Data section:

◆ ◆ ◆ ◆ ◆

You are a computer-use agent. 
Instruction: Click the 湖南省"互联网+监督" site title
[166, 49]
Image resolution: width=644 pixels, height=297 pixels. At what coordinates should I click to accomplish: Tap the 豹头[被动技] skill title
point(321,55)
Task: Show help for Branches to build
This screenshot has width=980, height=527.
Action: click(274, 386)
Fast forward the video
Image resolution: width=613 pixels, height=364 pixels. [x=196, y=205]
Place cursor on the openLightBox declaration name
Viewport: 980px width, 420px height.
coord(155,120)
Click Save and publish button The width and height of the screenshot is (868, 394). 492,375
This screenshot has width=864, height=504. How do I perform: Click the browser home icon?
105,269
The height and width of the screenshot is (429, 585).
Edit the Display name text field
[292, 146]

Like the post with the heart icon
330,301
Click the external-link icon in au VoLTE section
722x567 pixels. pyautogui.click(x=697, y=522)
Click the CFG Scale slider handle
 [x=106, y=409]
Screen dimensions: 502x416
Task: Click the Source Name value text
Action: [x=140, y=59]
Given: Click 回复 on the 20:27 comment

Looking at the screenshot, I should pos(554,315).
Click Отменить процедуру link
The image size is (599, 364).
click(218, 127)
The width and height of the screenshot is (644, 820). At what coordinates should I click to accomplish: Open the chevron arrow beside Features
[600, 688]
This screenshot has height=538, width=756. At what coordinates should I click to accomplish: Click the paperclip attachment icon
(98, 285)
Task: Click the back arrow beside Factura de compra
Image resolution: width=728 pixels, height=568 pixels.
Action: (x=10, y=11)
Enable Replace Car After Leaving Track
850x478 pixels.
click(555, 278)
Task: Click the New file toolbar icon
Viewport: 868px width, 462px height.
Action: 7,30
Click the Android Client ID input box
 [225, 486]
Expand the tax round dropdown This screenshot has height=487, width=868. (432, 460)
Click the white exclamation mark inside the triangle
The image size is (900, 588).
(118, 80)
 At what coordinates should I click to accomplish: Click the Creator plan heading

◆ ◆ ◆ ◆ ◆

What is needed: Print all of the entries again, exactly as written.

Result of the exercise:
You are a computer-use agent. 
Instruction: Click the 湖南省"互联网+监督" site title
[166, 49]
Image resolution: width=644 pixels, height=297 pixels. At what coordinates should I click to accomplish: Tap the 豹头[被动技] skill title
point(321,55)
Task: Show help for Branches to build
This screenshot has width=980, height=527.
Action: click(274, 386)
Fast forward the video
Image resolution: width=613 pixels, height=364 pixels. [x=196, y=205]
Place cursor on the openLightBox declaration name
Viewport: 980px width, 420px height.
coord(155,120)
Click Save and publish button The width and height of the screenshot is (868, 394). 492,375
This screenshot has width=864, height=504. How do I perform: Click the browser home icon?
105,269
The height and width of the screenshot is (429, 585).
Edit the Display name text field
[292, 146]

Like the post with the heart icon
330,301
Click the external-link icon in au VoLTE section
722x567 pixels. pyautogui.click(x=697, y=522)
Click the CFG Scale slider handle
 [x=106, y=409]
Screen dimensions: 502x416
Task: Click the Source Name value text
Action: [x=140, y=59]
Given: Click 回复 on the 20:27 comment

Looking at the screenshot, I should pos(554,315).
Click Отменить процедуру link
The image size is (599, 364).
click(218, 127)
The width and height of the screenshot is (644, 820). At what coordinates should I click to accomplish: Open the chevron arrow beside Features
[600, 688]
This screenshot has height=538, width=756. At what coordinates should I click to accomplish: Click the paperclip attachment icon
(98, 285)
Task: Click the back arrow beside Factura de compra
Image resolution: width=728 pixels, height=568 pixels.
Action: (x=10, y=11)
Enable Replace Car After Leaving Track
850x478 pixels.
click(555, 278)
Task: Click the New file toolbar icon
Viewport: 868px width, 462px height.
Action: 7,30
Click the Android Client ID input box
 [225, 486]
Expand the tax round dropdown This screenshot has height=487, width=868. (432, 460)
Click the white exclamation mark inside the triangle
The image size is (900, 588).
(118, 80)
 At what coordinates should I click to accomplish: Click the Creator plan heading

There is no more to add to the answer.